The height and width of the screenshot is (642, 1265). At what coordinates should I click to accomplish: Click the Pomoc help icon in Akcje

--

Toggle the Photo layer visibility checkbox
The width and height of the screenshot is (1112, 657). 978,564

--

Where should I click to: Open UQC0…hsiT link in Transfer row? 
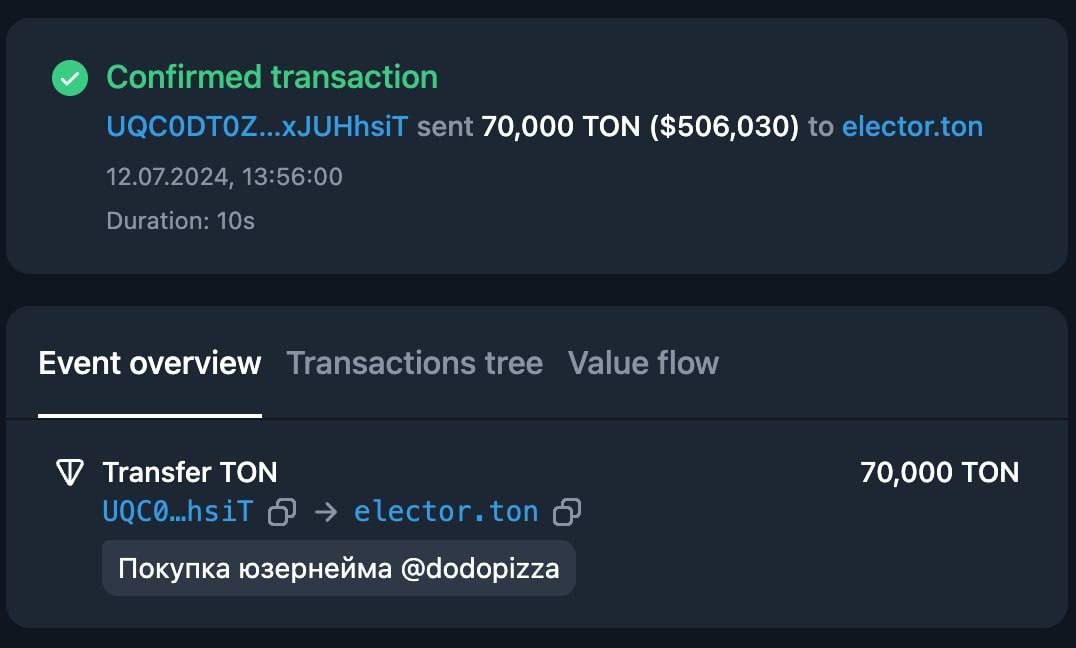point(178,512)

TASK PROMPT
Could you recast the listing from the line with "Where should I" up to and including the line with "point(178,512)" as a numbered list, skipping blank lines and leaving out the pictures?

WRITTEN ANSWER
1. Where should I click to: Open UQC0…hsiT link in Transfer row? 
2. point(178,512)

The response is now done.